I find that too much of our language and concepts around sex imply that speed is good and slowness is bad. This is really not at all helpful in creating great sexual experiences. Instead of people relaxing and chilling and opening to each other, there’s pressure to get aroused quickly and have intense experiences. And if there’s one thing that gets in the way of being able to become aroused, let alone to actually enjoy sex, it’s pressure.
For example, recent additions to our sex vocabulary are sexual ‘accelerators’ and sexual ‘brakes’, with the accelerators being good and the brakes being bad. Now I know that the intention behind the language is to identify what things are helpful to you sexually and what are hindrances. But why use language that implies speed is good and slowness is bad? Why not use terms like enhancers and detractors? Or as I like to think of it, in my usual evocative style, things that make you go ‘mmm’ and things that make you go ’ngh’.
Less overtly, so often people have a speed-based concept of sex. Take the concept of libido, more often ‘high libido’ is attributed to people who get aroused quickly and ‘low libido’ is attributed to people who become aroused slowly. And of course those with ‘low libido’ are seen as the problem. Why, because they are too slow. Which often leads to the slower one having sex before they’re ready, which,as I’ve said before, is like eating food that’s undercooked – there’s nothing wrong with the food per se, it’s just not ready to be eaten.
But, like food, sex is best enjoyed slowly, with presence, savouring the experience of the eating. Not scoffing it down to get to the end. Or any other activity you do for pleasure together, like going for a walk or enjoying a show – you enjoy the process of the activity, not race through to the end of it!

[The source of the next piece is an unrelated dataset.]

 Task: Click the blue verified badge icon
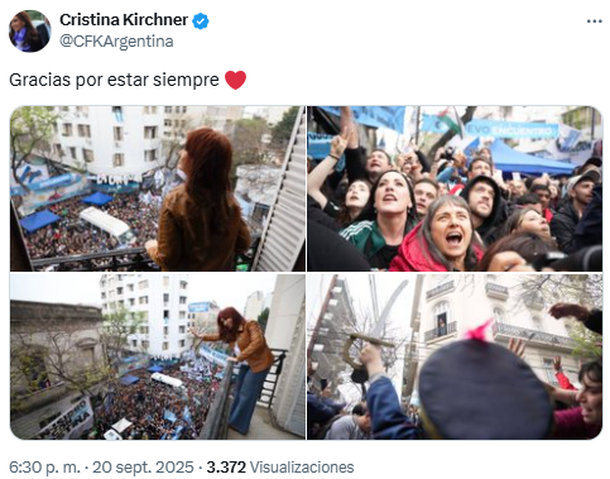pos(201,21)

So, whether it’s in the getting to sex phase or the having sex phase, take your time, enjoy the process, no pressure! Remember, the point of sex is connection through pleasure, so make every part pleasurable and connecting. It’s not what you do, it’s how you do it, how you’re experiencing it.
There is already so much speed in modern life. Take the pressure off, particularly in the bedroom, and take your time, savour your lovemaking. You’ll find it so much more enjoyable, connecting and rejuvenating – all the things sex is supposed to be!